### Do this
Can you rewrite the listing from the line with "You are a GUI" through the line with "[x=1105, y=518]", substituting "screen capture" for "screenshot" and keeping everything else the same? Leave the pictures out.

### Exercise input
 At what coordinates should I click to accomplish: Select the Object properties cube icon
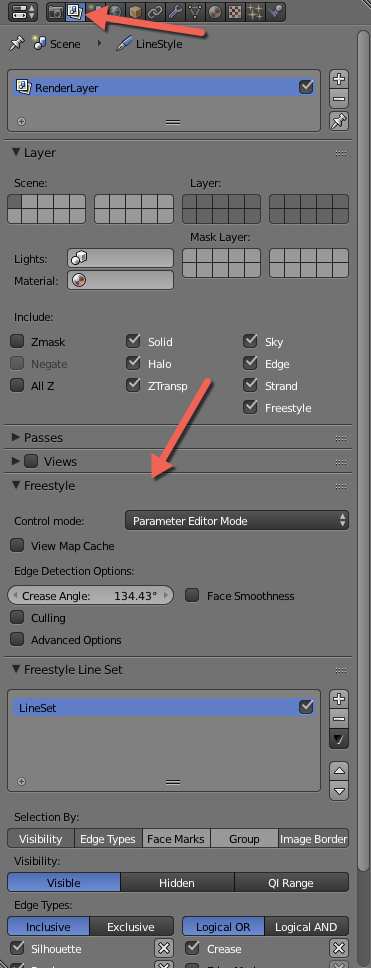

---

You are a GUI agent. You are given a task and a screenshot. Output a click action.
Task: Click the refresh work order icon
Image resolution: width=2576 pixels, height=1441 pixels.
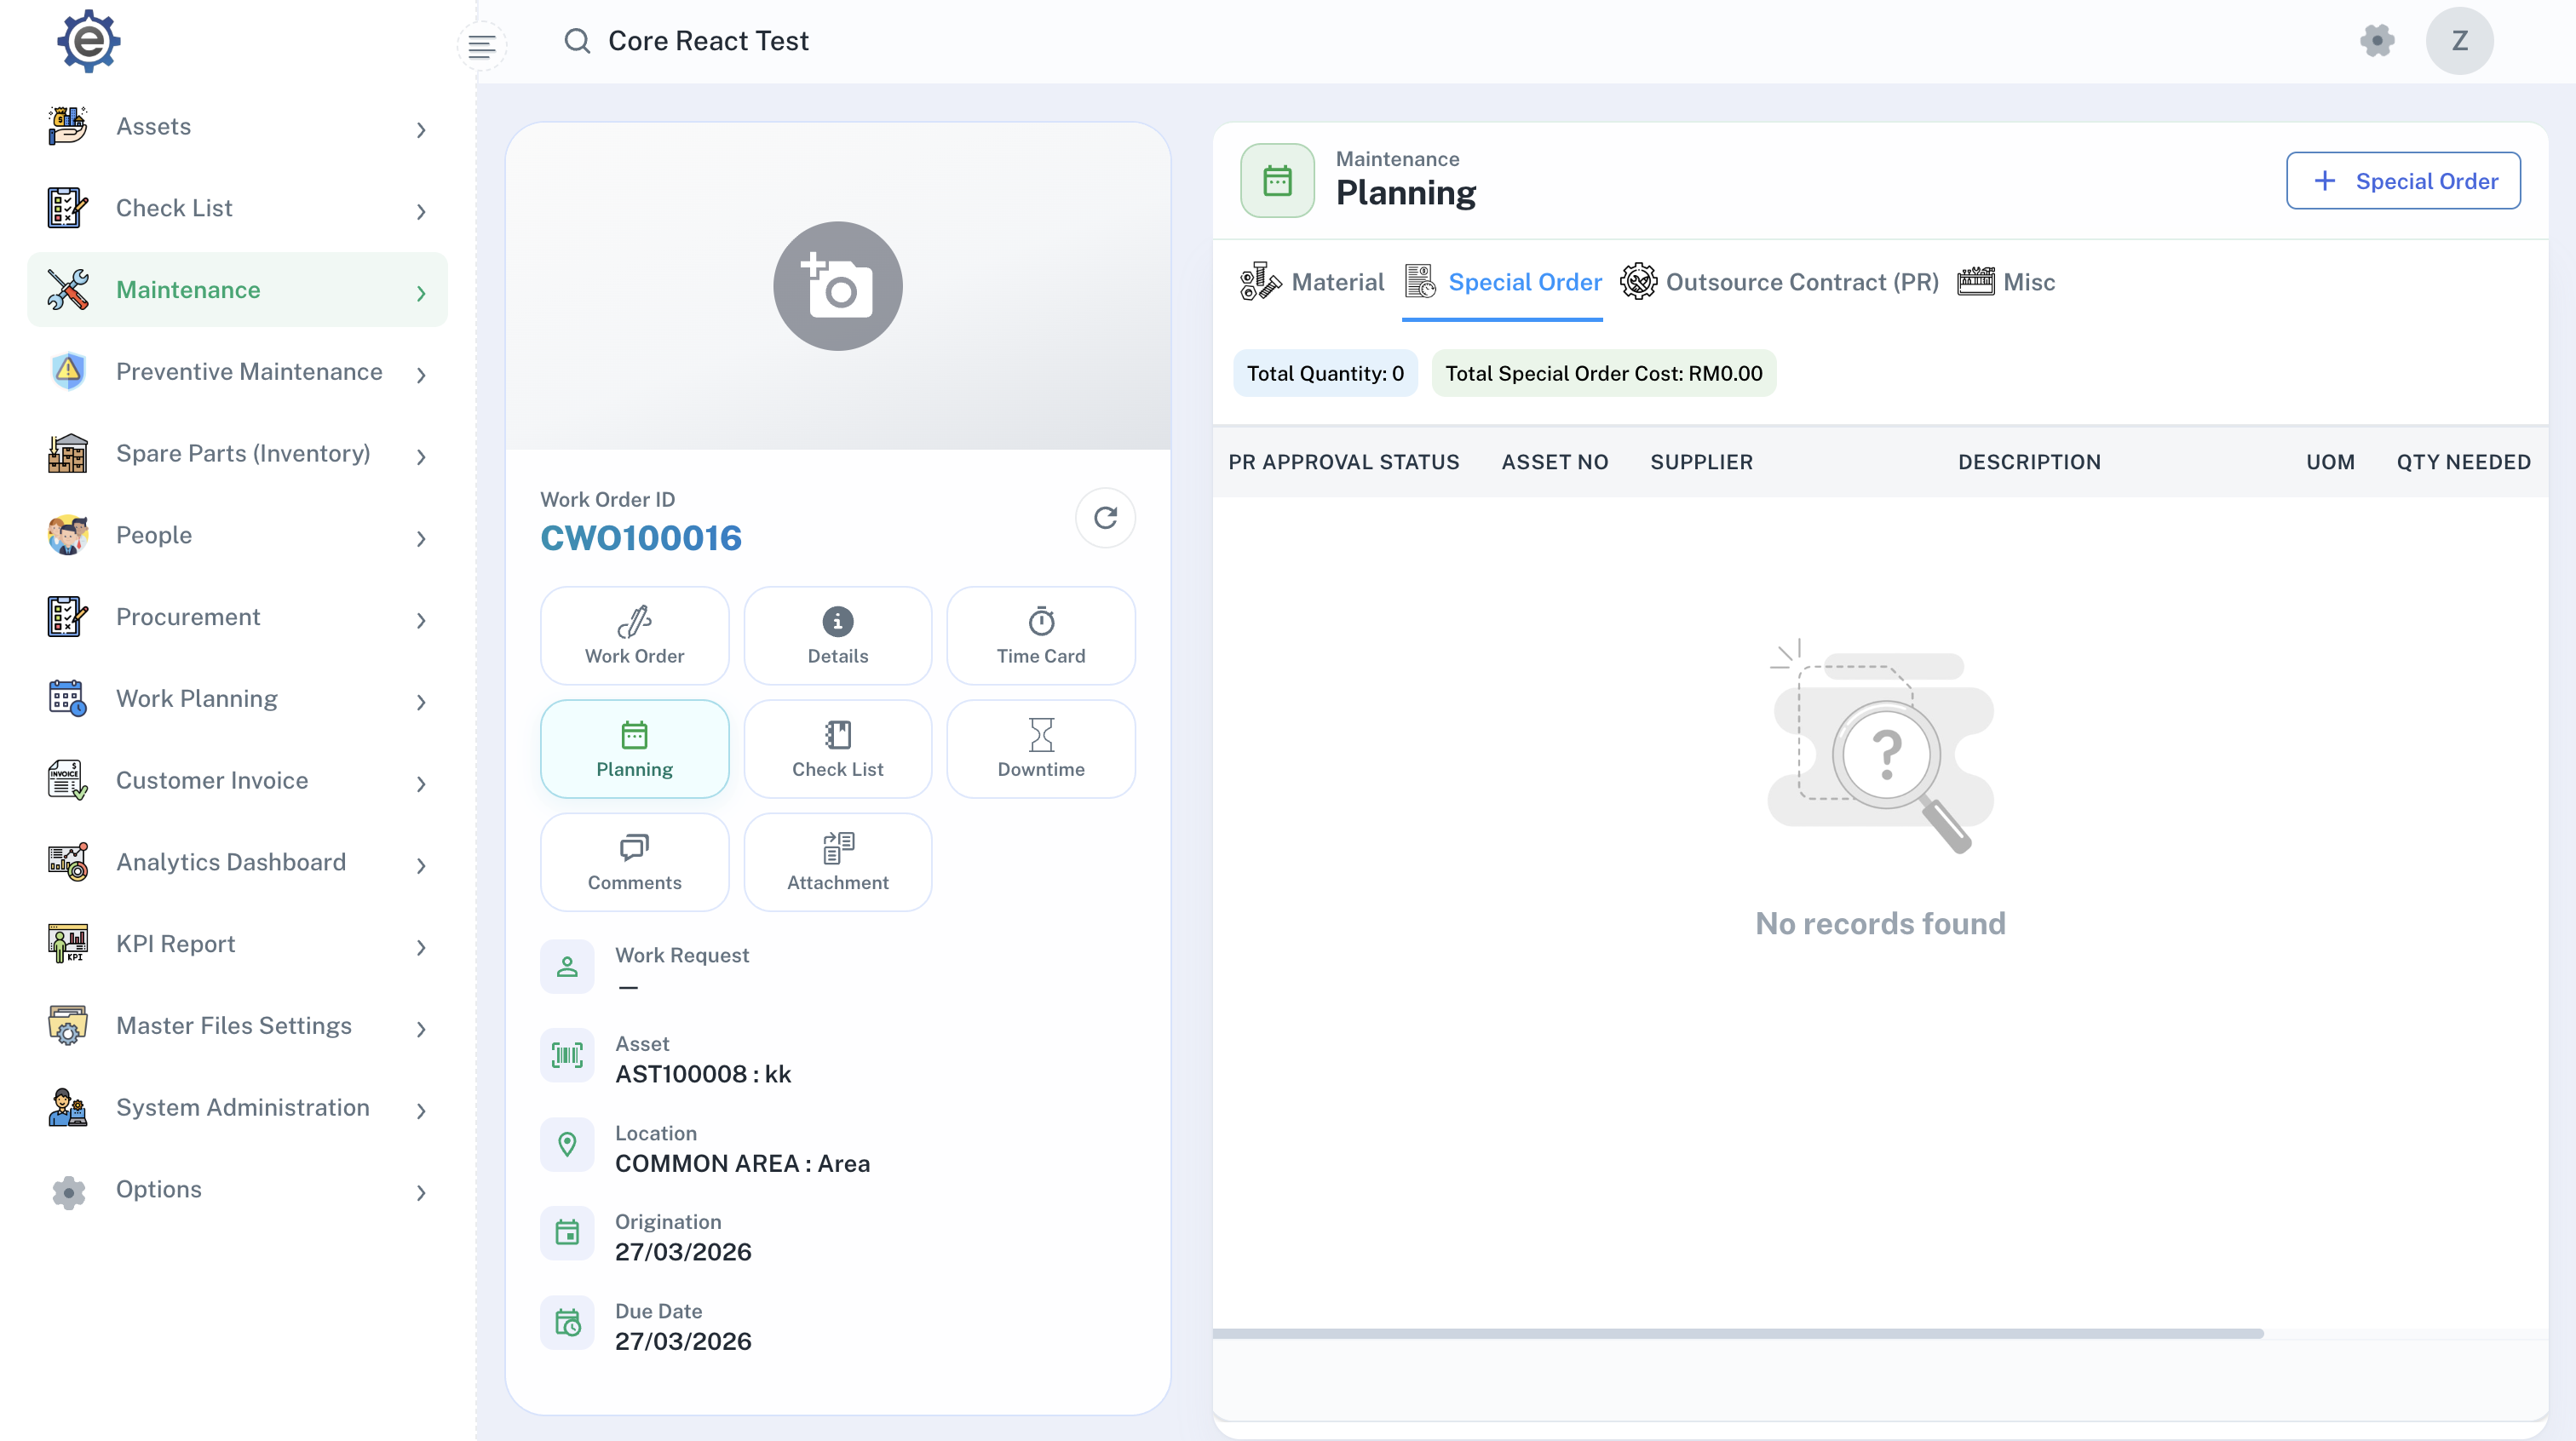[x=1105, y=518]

### Solution
You are a GUI agent. You are given a task and a screen capture. Output a click action.
Task: Click the refresh work order icon
Image resolution: width=2576 pixels, height=1441 pixels.
[x=1105, y=518]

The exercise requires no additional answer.